Information supplied:
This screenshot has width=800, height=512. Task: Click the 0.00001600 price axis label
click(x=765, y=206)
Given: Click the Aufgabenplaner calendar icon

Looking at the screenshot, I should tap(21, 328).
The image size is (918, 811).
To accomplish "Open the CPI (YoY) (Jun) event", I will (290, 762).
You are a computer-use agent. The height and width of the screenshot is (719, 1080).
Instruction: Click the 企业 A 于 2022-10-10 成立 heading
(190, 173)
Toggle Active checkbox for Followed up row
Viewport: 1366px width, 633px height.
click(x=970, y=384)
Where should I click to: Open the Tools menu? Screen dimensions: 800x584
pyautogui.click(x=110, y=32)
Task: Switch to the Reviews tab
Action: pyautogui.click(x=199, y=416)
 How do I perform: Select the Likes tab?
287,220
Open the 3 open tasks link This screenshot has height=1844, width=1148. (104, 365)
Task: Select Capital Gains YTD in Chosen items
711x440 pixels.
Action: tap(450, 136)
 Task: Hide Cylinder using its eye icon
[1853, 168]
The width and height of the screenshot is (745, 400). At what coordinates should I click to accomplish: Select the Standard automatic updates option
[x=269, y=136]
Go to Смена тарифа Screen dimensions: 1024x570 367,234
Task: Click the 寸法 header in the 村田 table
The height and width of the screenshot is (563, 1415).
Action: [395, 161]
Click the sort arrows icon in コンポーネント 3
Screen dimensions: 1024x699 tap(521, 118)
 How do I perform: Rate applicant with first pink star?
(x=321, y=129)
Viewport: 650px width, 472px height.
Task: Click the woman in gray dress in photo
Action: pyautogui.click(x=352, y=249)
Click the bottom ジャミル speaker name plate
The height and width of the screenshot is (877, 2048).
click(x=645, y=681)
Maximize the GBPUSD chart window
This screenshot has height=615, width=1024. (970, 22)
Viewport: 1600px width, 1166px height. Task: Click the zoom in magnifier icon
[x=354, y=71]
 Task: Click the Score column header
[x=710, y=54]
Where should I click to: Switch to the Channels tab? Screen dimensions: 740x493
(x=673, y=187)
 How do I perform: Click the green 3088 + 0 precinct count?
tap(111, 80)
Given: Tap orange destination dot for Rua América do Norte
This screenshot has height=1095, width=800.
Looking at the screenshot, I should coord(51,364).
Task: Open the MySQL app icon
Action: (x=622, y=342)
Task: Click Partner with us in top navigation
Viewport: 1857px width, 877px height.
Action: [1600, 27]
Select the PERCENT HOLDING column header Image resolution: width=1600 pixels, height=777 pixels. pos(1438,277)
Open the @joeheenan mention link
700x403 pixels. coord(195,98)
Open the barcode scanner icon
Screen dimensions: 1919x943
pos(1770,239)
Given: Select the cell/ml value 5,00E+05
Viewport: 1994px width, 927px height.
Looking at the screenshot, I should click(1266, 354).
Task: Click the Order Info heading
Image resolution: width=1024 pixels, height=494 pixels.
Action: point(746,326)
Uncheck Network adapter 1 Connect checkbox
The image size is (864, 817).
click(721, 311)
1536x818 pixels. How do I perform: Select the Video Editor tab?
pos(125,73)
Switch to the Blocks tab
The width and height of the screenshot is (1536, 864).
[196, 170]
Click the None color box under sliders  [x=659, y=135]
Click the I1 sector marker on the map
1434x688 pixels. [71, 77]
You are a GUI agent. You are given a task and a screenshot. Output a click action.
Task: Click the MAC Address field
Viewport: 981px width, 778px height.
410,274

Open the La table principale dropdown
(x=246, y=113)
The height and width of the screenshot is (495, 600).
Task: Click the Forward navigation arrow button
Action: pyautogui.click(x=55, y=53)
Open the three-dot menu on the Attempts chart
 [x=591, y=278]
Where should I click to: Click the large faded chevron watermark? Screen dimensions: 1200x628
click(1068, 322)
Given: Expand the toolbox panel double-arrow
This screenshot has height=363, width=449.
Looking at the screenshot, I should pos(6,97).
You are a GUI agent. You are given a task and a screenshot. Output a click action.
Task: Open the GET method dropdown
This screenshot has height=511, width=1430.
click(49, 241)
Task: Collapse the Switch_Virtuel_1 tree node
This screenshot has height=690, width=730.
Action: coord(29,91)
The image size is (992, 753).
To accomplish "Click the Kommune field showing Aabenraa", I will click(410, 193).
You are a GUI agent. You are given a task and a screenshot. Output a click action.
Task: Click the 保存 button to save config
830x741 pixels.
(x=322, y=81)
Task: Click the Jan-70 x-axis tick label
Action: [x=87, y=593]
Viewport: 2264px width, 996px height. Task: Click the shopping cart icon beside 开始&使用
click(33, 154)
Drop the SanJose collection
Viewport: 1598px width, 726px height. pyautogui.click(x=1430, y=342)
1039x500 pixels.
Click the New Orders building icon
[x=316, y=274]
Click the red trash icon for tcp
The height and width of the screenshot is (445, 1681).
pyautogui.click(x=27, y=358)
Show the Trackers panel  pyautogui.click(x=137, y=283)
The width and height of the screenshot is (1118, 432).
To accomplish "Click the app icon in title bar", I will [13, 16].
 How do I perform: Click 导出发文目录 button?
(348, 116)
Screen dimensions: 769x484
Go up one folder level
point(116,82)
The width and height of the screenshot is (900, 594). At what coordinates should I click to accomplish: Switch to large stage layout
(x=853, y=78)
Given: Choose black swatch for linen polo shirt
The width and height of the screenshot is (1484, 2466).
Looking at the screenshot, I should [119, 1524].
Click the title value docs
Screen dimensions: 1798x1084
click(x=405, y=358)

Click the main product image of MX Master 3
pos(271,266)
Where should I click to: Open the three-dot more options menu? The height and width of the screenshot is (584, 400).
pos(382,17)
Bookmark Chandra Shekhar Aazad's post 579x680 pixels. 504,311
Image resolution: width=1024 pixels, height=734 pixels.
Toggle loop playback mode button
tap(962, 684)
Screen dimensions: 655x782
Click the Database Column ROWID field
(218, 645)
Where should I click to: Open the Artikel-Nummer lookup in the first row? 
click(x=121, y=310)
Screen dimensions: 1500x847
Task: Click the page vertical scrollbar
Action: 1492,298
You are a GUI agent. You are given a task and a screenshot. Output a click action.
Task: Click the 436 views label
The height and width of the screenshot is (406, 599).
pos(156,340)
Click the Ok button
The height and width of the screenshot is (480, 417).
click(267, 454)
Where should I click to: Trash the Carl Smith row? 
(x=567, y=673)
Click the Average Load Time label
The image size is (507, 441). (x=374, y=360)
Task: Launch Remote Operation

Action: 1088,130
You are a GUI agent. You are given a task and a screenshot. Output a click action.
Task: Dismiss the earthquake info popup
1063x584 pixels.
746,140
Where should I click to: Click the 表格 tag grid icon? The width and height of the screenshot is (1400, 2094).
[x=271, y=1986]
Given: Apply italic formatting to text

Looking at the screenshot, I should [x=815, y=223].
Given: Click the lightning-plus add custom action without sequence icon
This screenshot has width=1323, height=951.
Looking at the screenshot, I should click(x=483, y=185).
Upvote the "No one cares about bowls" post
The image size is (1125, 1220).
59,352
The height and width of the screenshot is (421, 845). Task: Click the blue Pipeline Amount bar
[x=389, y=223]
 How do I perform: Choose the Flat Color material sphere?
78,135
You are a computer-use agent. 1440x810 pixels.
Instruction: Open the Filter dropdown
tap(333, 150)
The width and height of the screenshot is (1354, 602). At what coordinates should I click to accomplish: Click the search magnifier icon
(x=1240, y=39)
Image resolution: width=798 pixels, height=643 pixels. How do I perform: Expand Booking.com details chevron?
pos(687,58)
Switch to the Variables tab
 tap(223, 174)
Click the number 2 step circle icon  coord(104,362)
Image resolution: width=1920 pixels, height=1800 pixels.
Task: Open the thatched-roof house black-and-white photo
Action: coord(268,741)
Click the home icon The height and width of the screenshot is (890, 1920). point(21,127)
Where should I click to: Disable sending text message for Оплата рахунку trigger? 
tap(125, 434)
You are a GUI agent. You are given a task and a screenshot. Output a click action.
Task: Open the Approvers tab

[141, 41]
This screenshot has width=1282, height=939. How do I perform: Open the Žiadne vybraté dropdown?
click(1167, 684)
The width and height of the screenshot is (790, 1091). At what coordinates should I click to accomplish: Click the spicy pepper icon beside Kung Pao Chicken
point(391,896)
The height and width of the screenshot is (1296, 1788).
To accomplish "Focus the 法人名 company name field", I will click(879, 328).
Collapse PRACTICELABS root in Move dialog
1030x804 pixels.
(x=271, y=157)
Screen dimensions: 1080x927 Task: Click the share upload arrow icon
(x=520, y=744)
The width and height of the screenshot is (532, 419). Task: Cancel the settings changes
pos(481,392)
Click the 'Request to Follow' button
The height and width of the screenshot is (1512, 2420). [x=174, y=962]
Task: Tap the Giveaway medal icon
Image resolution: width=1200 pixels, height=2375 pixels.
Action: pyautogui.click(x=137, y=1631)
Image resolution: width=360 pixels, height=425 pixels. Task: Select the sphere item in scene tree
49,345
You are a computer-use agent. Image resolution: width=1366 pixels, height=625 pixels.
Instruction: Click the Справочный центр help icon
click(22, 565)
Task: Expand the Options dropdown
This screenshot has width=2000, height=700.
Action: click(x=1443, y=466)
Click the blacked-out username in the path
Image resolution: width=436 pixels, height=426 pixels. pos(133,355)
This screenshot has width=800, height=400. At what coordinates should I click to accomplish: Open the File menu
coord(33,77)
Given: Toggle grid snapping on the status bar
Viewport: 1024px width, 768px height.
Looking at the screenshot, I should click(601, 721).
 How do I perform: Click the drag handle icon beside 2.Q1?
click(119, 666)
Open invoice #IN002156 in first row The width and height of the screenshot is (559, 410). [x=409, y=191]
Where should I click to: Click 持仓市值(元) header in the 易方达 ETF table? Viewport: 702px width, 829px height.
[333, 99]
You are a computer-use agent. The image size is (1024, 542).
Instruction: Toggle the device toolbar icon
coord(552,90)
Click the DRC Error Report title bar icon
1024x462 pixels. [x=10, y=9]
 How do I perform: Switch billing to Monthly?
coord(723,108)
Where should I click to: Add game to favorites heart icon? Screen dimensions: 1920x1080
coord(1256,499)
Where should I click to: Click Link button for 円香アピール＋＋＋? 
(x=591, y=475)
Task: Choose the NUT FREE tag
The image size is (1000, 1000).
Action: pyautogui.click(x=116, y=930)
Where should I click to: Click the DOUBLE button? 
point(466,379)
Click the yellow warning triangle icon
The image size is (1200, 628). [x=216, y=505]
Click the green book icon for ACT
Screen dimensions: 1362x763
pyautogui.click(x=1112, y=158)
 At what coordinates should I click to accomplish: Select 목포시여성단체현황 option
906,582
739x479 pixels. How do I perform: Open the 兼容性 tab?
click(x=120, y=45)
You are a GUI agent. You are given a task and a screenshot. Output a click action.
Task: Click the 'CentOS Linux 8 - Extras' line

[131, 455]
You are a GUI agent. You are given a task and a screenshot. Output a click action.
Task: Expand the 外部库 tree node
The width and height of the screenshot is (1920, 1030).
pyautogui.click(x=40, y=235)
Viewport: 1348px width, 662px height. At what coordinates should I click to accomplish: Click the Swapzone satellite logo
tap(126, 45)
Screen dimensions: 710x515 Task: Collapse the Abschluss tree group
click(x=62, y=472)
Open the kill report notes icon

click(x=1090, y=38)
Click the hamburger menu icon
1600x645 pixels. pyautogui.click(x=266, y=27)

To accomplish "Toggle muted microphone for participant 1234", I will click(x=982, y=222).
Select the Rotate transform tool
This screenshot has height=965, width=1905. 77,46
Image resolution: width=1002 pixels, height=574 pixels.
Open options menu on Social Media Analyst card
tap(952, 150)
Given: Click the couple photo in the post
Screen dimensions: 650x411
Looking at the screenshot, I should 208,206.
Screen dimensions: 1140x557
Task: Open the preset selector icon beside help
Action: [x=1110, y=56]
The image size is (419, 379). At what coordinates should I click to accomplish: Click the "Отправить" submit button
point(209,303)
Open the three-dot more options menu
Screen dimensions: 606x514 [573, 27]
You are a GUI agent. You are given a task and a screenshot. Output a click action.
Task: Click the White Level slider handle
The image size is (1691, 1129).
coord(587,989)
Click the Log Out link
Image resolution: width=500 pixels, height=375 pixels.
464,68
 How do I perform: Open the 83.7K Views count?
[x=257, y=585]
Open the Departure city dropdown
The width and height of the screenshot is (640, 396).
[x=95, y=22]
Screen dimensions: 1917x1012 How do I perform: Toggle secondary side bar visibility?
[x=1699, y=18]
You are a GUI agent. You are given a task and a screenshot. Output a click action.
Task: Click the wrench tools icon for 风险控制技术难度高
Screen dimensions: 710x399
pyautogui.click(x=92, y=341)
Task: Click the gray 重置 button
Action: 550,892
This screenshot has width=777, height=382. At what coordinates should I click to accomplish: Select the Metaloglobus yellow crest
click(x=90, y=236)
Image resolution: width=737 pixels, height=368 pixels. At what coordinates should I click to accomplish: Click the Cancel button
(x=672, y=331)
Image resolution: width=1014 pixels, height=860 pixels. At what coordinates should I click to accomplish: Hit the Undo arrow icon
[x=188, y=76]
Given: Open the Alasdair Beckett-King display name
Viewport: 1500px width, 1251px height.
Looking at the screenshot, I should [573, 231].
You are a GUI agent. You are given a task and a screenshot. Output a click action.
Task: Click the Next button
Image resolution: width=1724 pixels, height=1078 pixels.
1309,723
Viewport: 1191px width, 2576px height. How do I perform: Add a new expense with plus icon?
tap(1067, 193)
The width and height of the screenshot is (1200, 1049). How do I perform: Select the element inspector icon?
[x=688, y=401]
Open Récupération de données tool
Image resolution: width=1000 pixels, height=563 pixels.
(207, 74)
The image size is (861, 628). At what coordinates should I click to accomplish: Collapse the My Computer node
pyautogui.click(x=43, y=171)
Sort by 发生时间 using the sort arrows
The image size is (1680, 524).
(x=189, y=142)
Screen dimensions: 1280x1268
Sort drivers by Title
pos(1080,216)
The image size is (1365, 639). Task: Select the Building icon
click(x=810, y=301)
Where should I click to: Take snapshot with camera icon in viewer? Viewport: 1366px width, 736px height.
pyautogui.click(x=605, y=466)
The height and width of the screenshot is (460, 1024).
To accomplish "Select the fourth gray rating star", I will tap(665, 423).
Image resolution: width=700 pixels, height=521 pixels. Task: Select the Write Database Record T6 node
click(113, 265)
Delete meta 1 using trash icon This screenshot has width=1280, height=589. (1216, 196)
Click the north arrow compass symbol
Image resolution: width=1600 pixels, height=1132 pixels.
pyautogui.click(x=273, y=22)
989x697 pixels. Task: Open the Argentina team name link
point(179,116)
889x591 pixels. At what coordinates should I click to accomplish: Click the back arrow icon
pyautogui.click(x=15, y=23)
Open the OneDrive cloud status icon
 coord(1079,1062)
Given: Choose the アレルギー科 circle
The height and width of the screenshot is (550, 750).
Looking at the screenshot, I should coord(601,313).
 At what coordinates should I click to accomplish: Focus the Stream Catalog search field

Problem: Give back every line of the listing where the word "panel" shows up.

Completed exercise:
Given: Expand the toolbox panel double-arrow
Show the Trackers panel  pyautogui.click(x=137, y=283)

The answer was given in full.